Jadi, etika adalah sikap kritis setiap pribadi dan kelompok
masyarakat dalam merealisasikan moralitas itu. Karena Etika adalah refleksi
kritis terhadap moralitas, maka etika tidak bermaksud untuk membuat orang
bertindak sesuai dengan moralitas begitu saja. Etika memang
pada akhirnya menghimbau orang untuk bertindak sesuai dengan moralitas, tetapi
bukan karena tindakan itu diperintahkan oleh moralitas (nenek moyang, orang
tua, guru), melainkan karena ia sendiri tahu bahwa hal itu memang baik baginya.
Sadar secara kritis dan rasional bahwa ia memang sudah sepantasnya bertindak
seperti itu. Etika
berusaha menggugah kesadaran manusia untuk bertindak secara otonom dan bukan
heteronom. Etika
bermaksud membantu manusia untuk bertindak secara bebas dan dapat
dipertanggungjawabkan karena setiap tindakannya selalu lahir dari keputusan
pribadi yang bebas dengan selalu bersedia untuk mempertanggung jawabkan
tindakannya itu karena memang ada alasan-alasan dan pertimbangan-pertimbangan
yang kuat mengapa ia bertindak begitu atau begini.
2.
Etika
dalam pandangan Islam
Etika
merupakan ilmu yang mengajarkan dan menuntun manusia kepada tingkah laku yang
baik dan menjauhkan diri dari tingkah laku yang buruk sesuai dengan ajaran
islam yang tidak bertentangan dengan alquran dan hadist. Etika dalam islam
mengatur, mengarahkan fitrah manusia dan meluruskan perbuatan manusia dibawah
pancaran sinar petunjuk Allah SWT., menuju keridhaan–Nya. Dengan melaksanakan
etika islam niscaya selamatlah diri manusia dari pikiran-pikiran dan
perbuatan-perbuatan yang keliru lagi menyesatkan. Etika dalam islam ini
mengandung berbagai manfaat, karena itu mempelajari ilmu etika ini dapat
membuahkan hikmah yang sangat besar[7].
Etika dalam
Islam akan melahirkan konsep ihsan, yaitu cara pandang dan perilaku manusia
dalam hubungan sosial dan untuk mengabdi kepada Allah SWT., tanpa ada pamrih
didalamnya. Disinilah peran orang tua dalam memberikan muatan moral kepada anak
agar mampu memahami hidup dan menyikapi dengan bijak, sebagaimana Islam lahir
ke bumi membawa kedamaian untuk alam semesta (rahmatan lilalamin)

DATA YANG DISEDIAKAN:
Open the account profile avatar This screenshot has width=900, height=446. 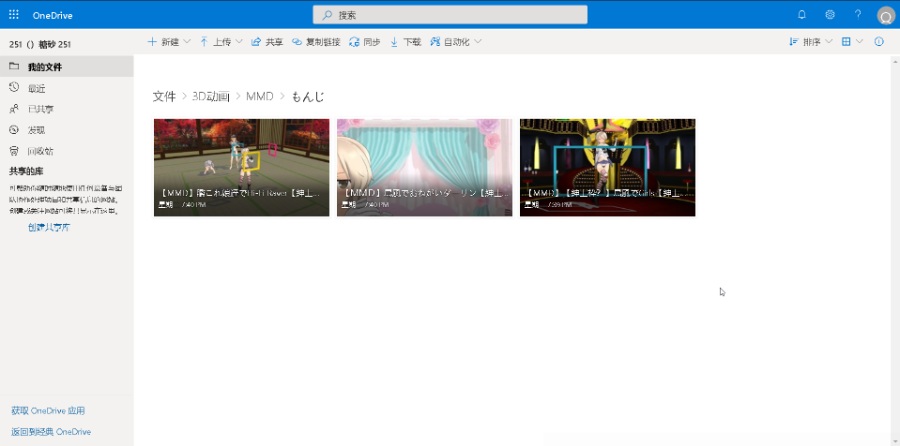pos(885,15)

* * *

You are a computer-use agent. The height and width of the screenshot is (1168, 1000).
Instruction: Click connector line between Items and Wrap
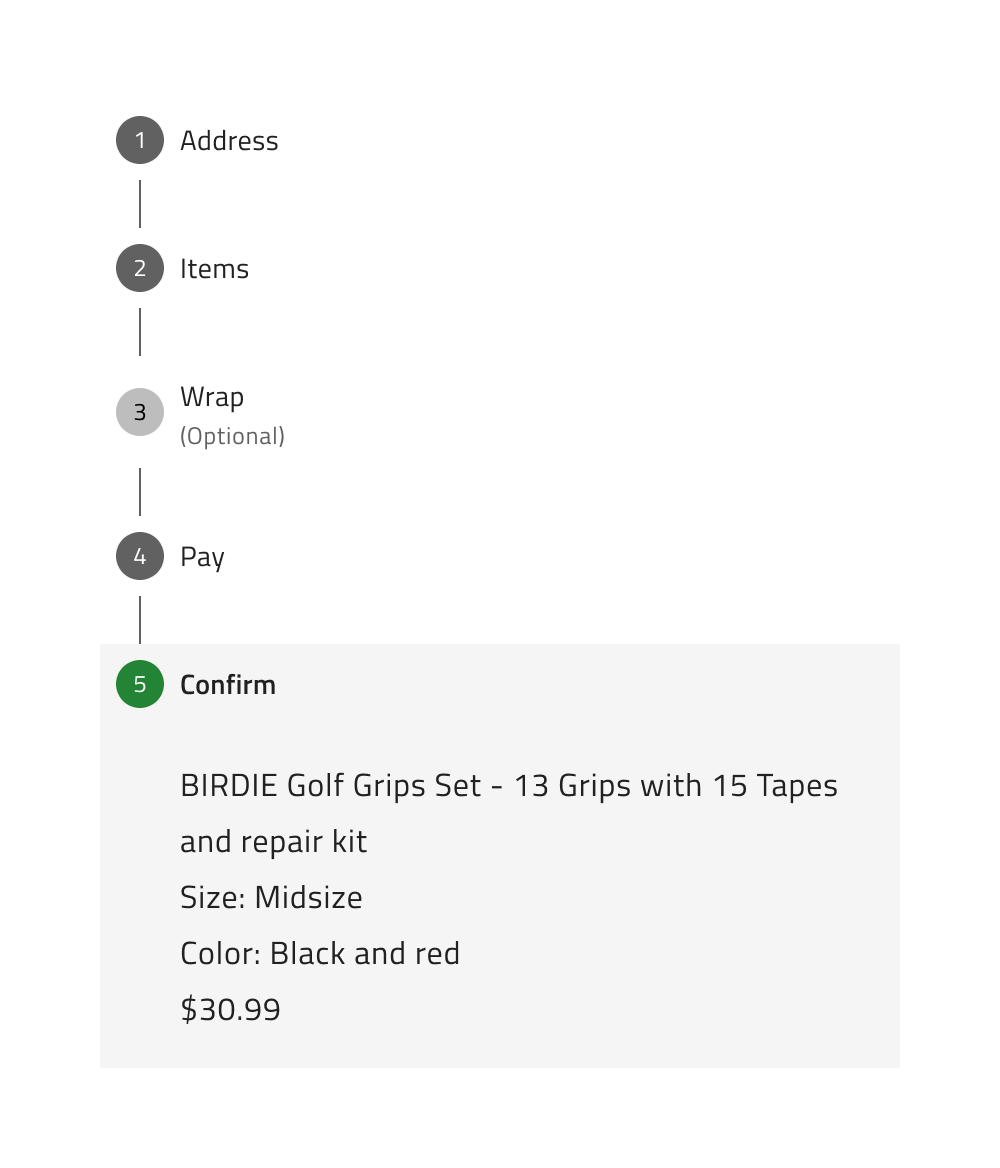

TUGAS YANG DIKERJAKAN:
1 - Dalam teks bacaan tentang etika, konsep apa yang dilahirkan oleh etika dalam Islam?
2 - Tolong lanjutkan teks bacaan tentang etika dari bagian terakhirnya.

JAWABAN TUGAS:
1 - Konsep ihsan.

2 -
Berdasarkan
petunjuk Al-quran dan hadits nabi maka etika merupakan bukti dari pengangkatan
Nabi Muhammad SAW, dimana beliau mempunyai etika yang terpuji, terpilih,
sebagaimana Al-quran menyatakan dalam surah Al-Qalaam ayat 4:
Artinya : dan Sesungguhnya kamu benar-benar berbudi pekerti yang agung.
Dan dalam
hadist nabi disebutkan yang artinya: “Sesungguhnya
aku Muhammad diutus untuk menyempurnakan akhlak yang mulia ” (HR. Achmad
dan Malik).
Dari dalil
diatas, maka etika dalam Islam dituntun oleh Al-Quran dan contoh dari perbuatan
Nabi Muhammad, maka disini pula seseorang akan dinilai baik dan buruk
perbuatannya, apakah sesuai dengan tuntunan agama atau tidak[8].
B.
Bhinneka
Tunggal Ika sebagai Perekat Kehidupan Berbangsa dan Bernegara.
1.
Pengertian
Bhinneka Tunggal Ika
Sesanti atau semboyan Bhinneka Tunggal Ika diungkapkan
pertama kali oleh Mpu Tantular, pujangga agung kerajaan Majapahit yang hidup
pada masa pemerintahan Raja Hayamwuruk, di abad ke empatbelas (1350-1389).
Sesanti tersebut terdapat dalam karyanya; kakawin Sutasoma yang berbunyi “Bhinna
ika tunggal ika, tan hana dharma mangrwa, “ yang artinya “Berbeda-beda
itu, satu itu, tak ada pengabdian yang mendua.” Semboyan yang kemudian
dijadikan prinsip dalam kehidupan dalam pemerintahan kerajaan Majapahit itu
untuk mengantisipasi adanya keaneka-ragaman agama yang dipeluk oleh rakyat
Majapahit pada waktu itu. Meskipun mereka berbeda agama tetapi mereka tetap
satu dalam pengabdian[9].
Bhinneka Tunggal Ika dijadikan
semboyan bangsa indonesia dalam mempersatu bangsa indonesia yang multikultural.
Keragaman yang ada di Indonesia, baik itu keragaman suku, adat istiadat, agama
dan kepercayaan, serta keragaman bahasa, maka disatupadukan dalam semboyan
Bhinneka Tunggal Ika yang berarti walaupun berbeda-beda tetapi tetap satu.
2.
Bhinneka
Tunggal Ika, Ciri Multikulturalisme
Bangsa
Keberagaman budaya Indonesia
dilengkapi oleh keberagaman lain yang ada pada tatanan hidup masyarakat baik
perbedaan ras, agama, bahasa, dan golongan politik yang terhimpun dalam suatu
ideologi bersama yaitu Pancasila dan Bhinneka
Tunggal Ika. Persatuan dikembangkan
atas dasar bhinneka tunggal ika, dengan memajukan pergaulan demi kesatuan dan
kemajuan bangsa. Sehingga semboyan Bhinneka
Tunggal Ika bukan hanya suatu slogan, tetapi merupakan pemersatu bangsa
Indonesia. Keberagaman bangsa berlangsung berabad-abad lamanya, sehingga
Indonesia ttumbuh dalam suatu keragaman yang kompleks.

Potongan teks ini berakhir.